In fairness to Packer, it’s easy to be clairvoyant in hindsight. But to put it bluntly, very little about the media consensus at the time of Obama’s victory, and continuing for a while following his inauguration, was actually borne out in practice.

Most obviously, Republicans would recapture the House only two years later in what became the worst electoral defeat for Congressional Democrats in decades. Wealth inequality dramatically increased during the Obama presidency, with the average wealth of the bottom 99 percent dropping by $4,500 and the average wealth of the top 1 percent rising by $4.9 million between 2007 and 2016.
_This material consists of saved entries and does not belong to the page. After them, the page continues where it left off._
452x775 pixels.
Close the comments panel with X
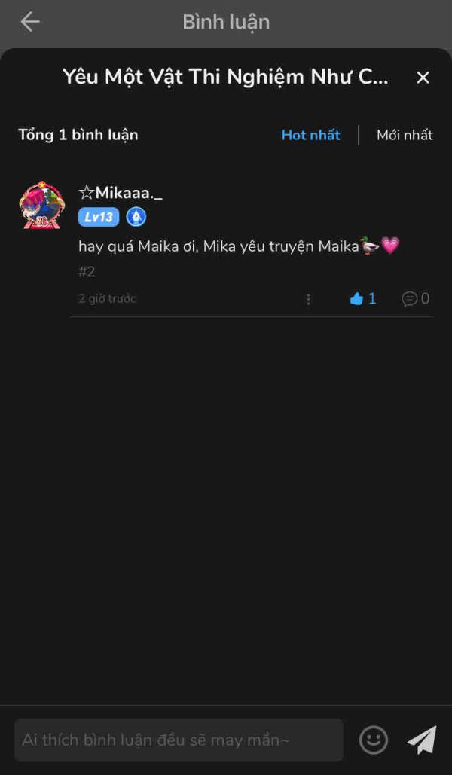[x=423, y=78]
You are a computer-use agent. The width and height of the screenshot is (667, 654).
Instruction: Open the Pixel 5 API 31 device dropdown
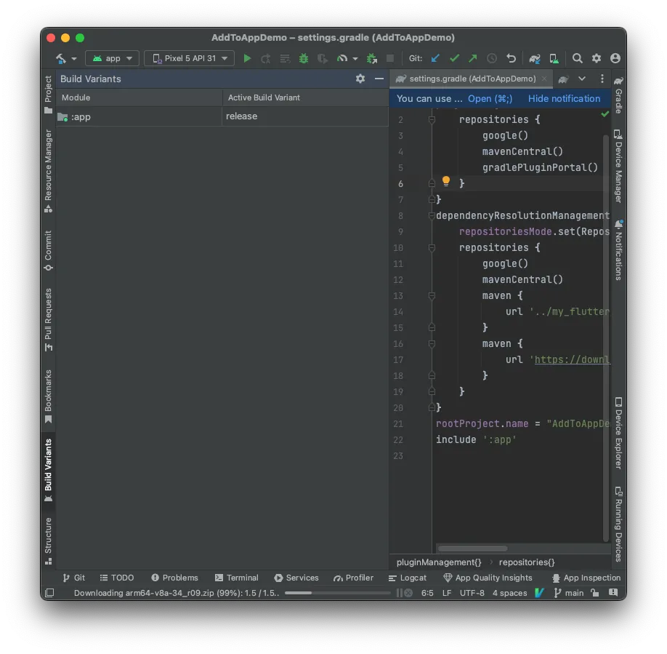(189, 58)
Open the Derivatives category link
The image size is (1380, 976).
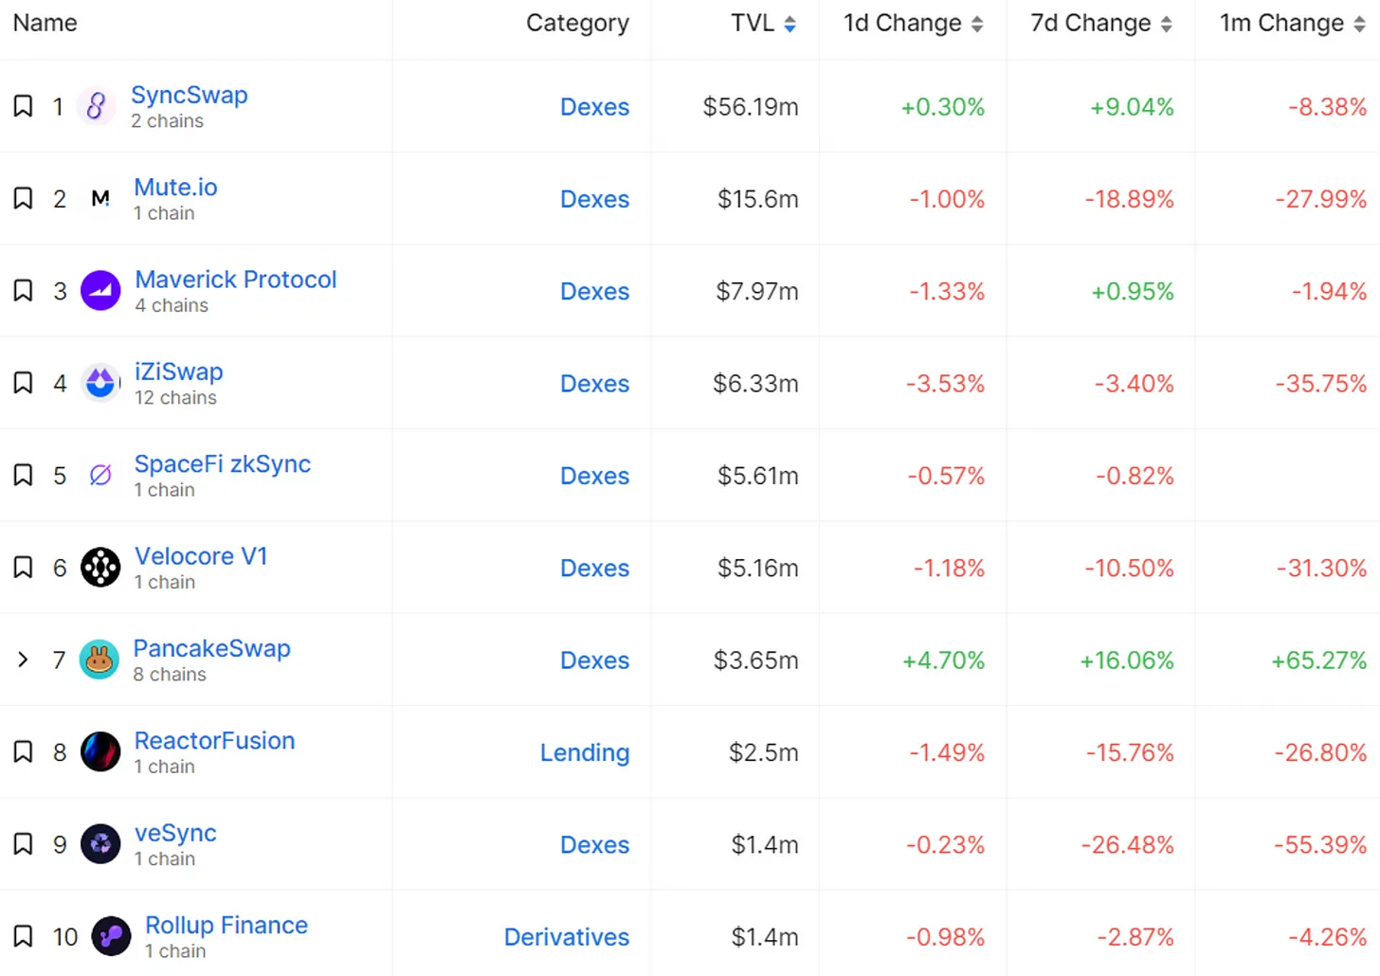click(x=566, y=937)
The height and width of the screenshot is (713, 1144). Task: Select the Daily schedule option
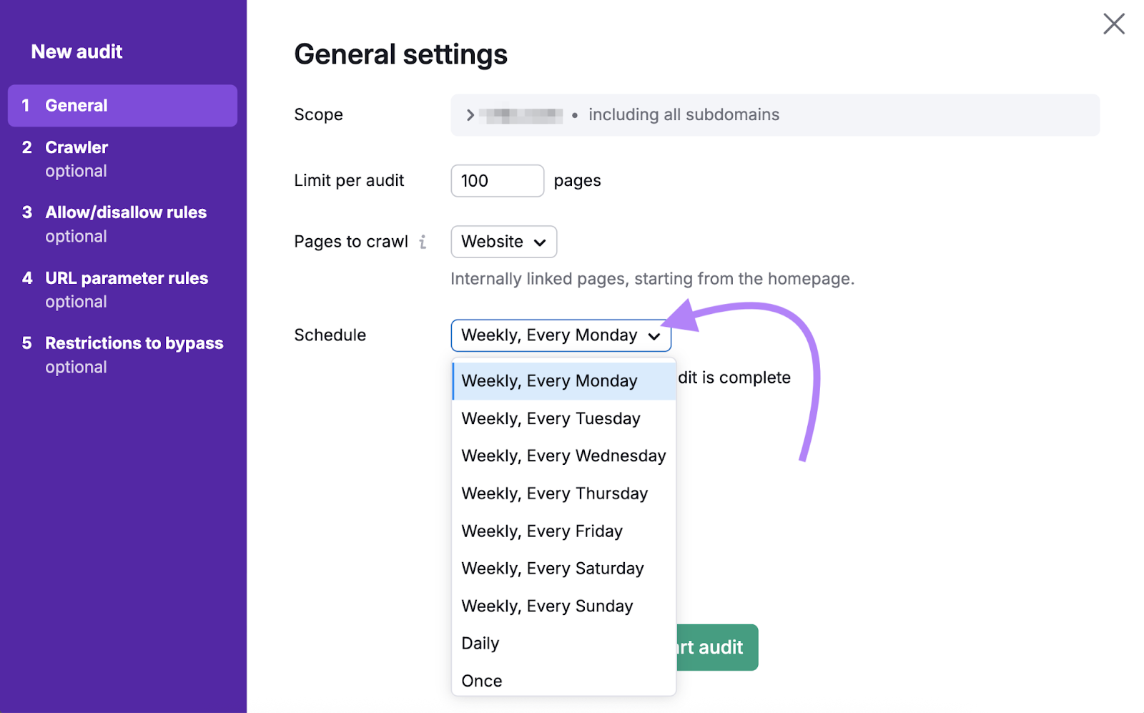tap(480, 643)
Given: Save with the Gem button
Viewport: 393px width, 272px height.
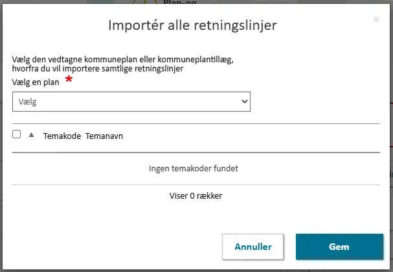Looking at the screenshot, I should pos(339,247).
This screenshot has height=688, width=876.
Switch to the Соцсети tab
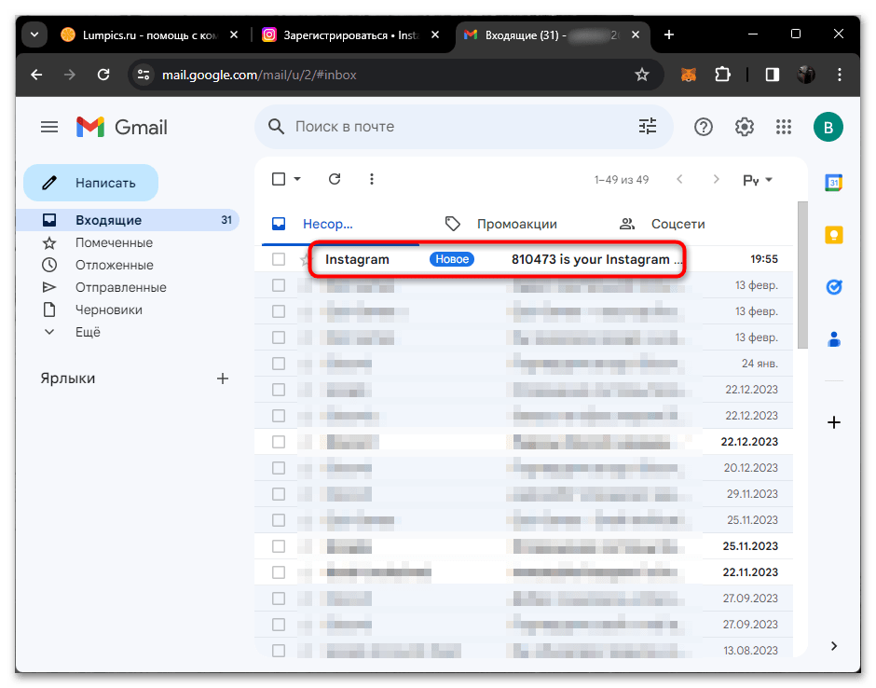(x=678, y=224)
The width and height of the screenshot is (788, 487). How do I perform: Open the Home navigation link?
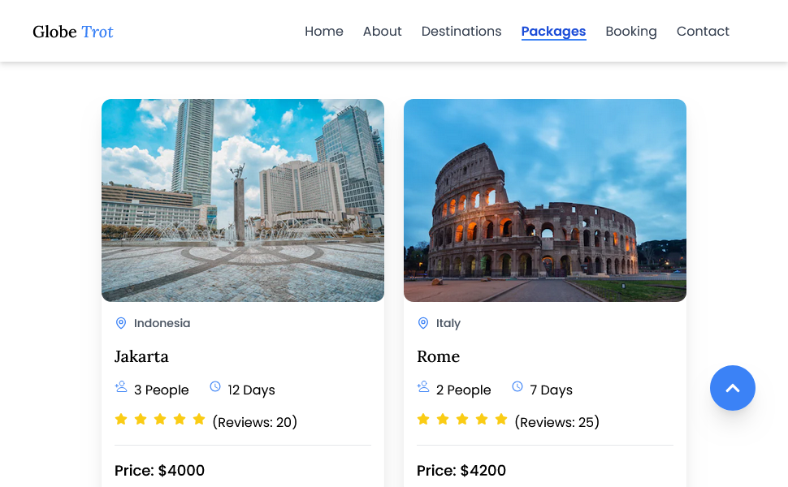tap(324, 32)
Far from bringing back vigorous activist government, the administration would forgo a large scale overhaul of the financial sector in favor of perfunctory leak-plugging that left the basic contours of Clinton era deregulation intact. Its signature domestic policy achievement, the Affordable Care Act, did expand Medicaid coverage for the poor and near-poor, but found its primary inspiration in market-based ideas originating from a conservative think tank rather than New Deal or Great Society liberalism.
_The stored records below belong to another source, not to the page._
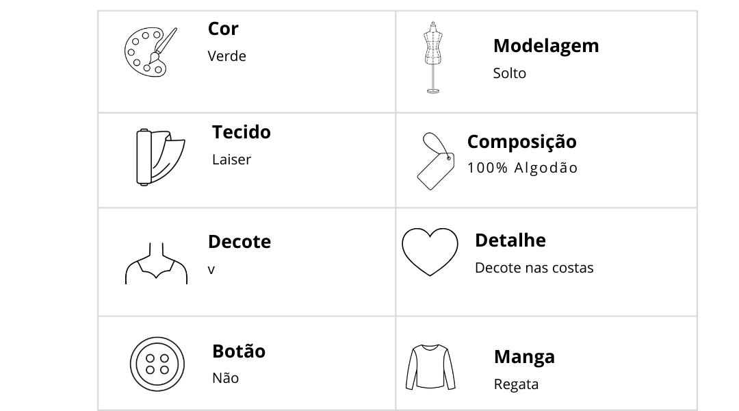
Task: Select the Tecido heading
Action: 242,132
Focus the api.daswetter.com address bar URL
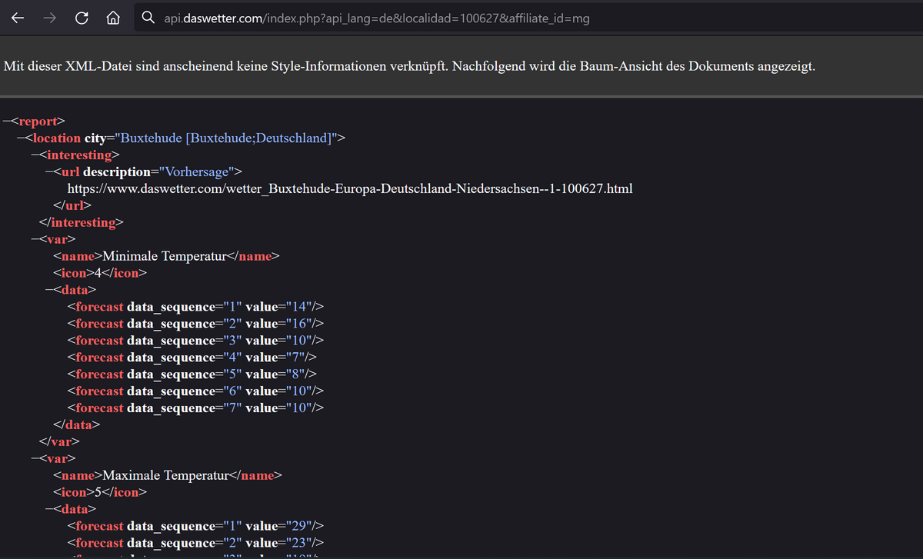 tap(377, 18)
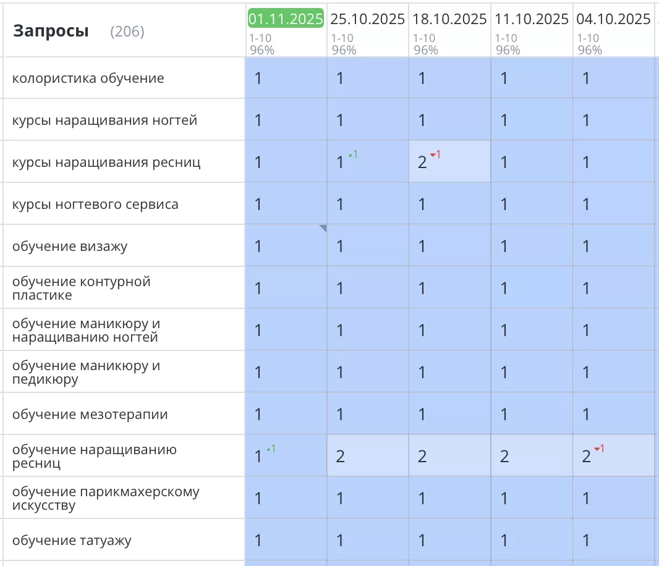This screenshot has height=566, width=659.
Task: Open the курсы ногтевого сервиса query
Action: tap(95, 205)
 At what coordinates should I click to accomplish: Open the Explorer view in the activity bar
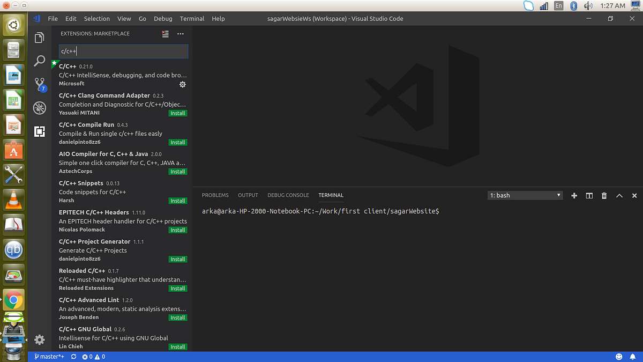39,37
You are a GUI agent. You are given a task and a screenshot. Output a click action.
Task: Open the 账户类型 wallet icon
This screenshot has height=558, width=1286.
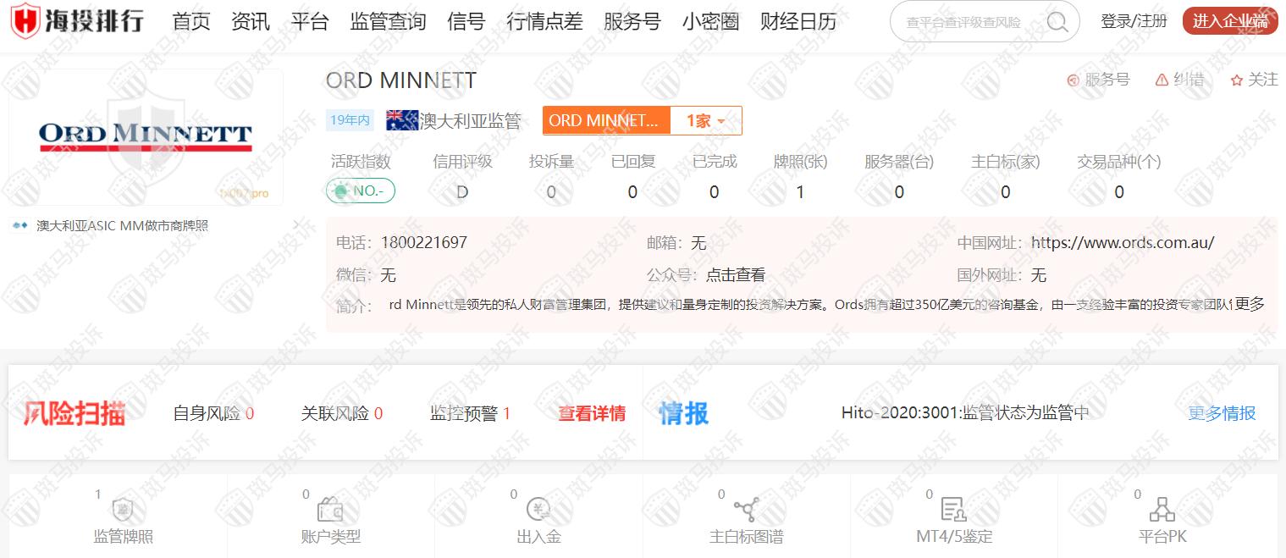click(x=330, y=510)
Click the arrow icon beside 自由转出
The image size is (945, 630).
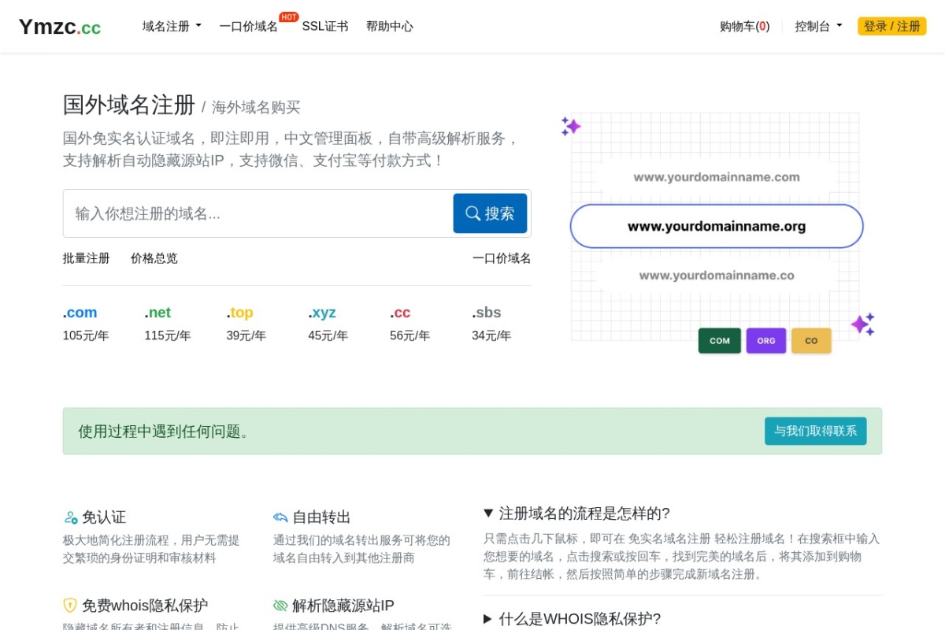pos(280,517)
Though buzz about an epoch-defining political realignment would take some time to dissipate, the administration’s overall direction of travel was made clear a few weeks after inauguration day. Alarmed by David Brooks’s March 2 op-ed (which had predicted a “transformational liberalism” and warned that the hallowed institution of political centrism was now under threat), senior figures in the Obama White House reached out to the columnist to offer reassurance. Brooks would devote his next column to summarizing this response.
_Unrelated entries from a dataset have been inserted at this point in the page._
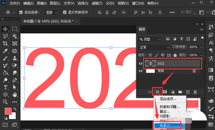Screen dimensions: 215x130
Task: Select the Hand tool
Action: pyautogui.click(x=15, y=95)
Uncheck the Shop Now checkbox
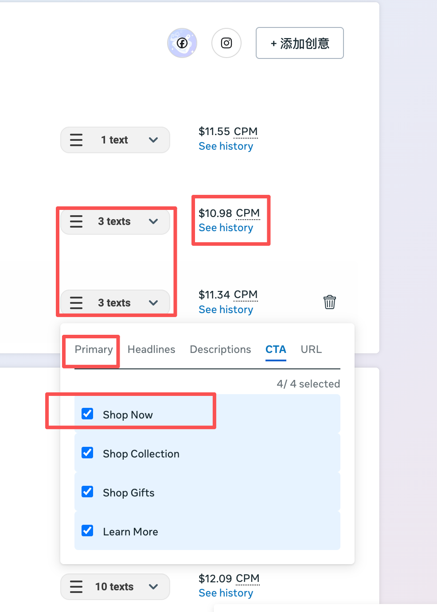This screenshot has width=437, height=612. (x=88, y=414)
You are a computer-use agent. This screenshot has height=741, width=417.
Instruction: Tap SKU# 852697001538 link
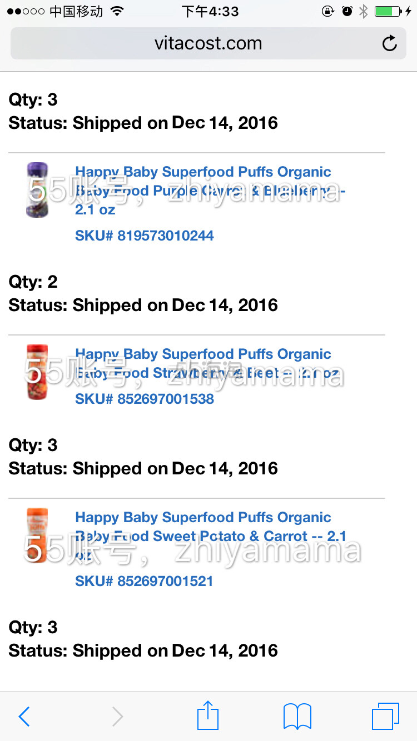point(145,399)
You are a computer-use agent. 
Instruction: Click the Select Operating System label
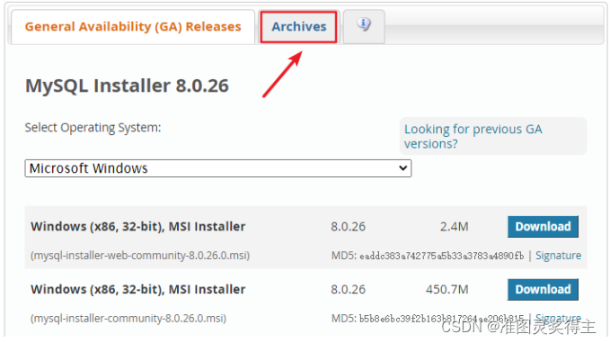(x=93, y=128)
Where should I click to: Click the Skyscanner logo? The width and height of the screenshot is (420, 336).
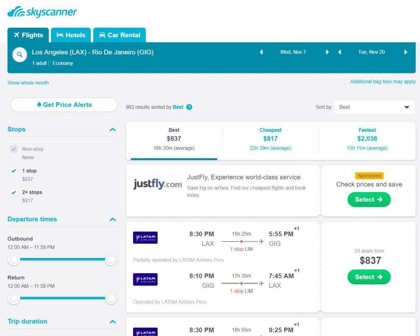tap(42, 12)
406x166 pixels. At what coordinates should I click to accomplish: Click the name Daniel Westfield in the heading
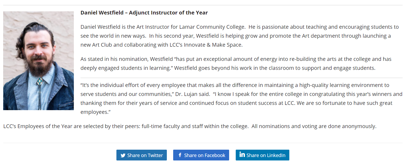(103, 13)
“In the first place,” he would write, “they do not see themselves as a group of liberal crusaders. They see themselves as pragmatists who inherited a government and an economy that have been thrown out of whack. They’re not engaged in an ideological project to overturn the Reagan Revolution, a fight that was over long ago.” Despite his own dire predictions a few days earlier, the columnist, visibly more relaxed than in his previous op-ed, would go on to write:

The budget … isn’t some grand transformation of America… It raises taxes on the rich to a level slightly above where they were in the Clinton years and then uses the money as a down payment on health care reform… It’s not the Russian Revolution. Second [the Obama White House contends], the administration will not usher in an era of big government … they aim to bring spending down to 22 percent of GDP in a few years… Third, they say, Republicans should welcome the budget’s health care ideas. The Medicare reform represents a big cut in entitlement spending. It amounts to means-testing the system. It introduces more competition and cuts corporate welfare. These are all Republican ideas… [The president] is extremely committed to entitlement reform and is plotting politically feasible ways to reduce Social Security as well as health spending.

Furthermore, Brooks continued, “the Obama folks feel they spend as much time resisting liberal ideas as enacting them.”

So far, on the issue of deficits at least, Joe Biden’s rhetoric has diverged from the fiscal hawkishness Obama’s team promised Brooks nearly twelve years ago. But a look back at the narratives that prevailed in the wake of the last Democratic presidential election victory nonetheless underscores the danger of making bold predictions about the return of activist governance or a political realignment-in-the-making.

In what became a wave election that handed Democrats unified control of the federal government, Barack Obama rode into office channeling liberal evangelism while simultaneously promising unity and bipartisan compromise. As Joe Biden follows in the former president’s footsteps, it’s difficult not to see the parallels between the present moment and its analogue in 2009. History, to paraphrase Mark Twain, may not be repeating itself, but it very well might be about to rhyme.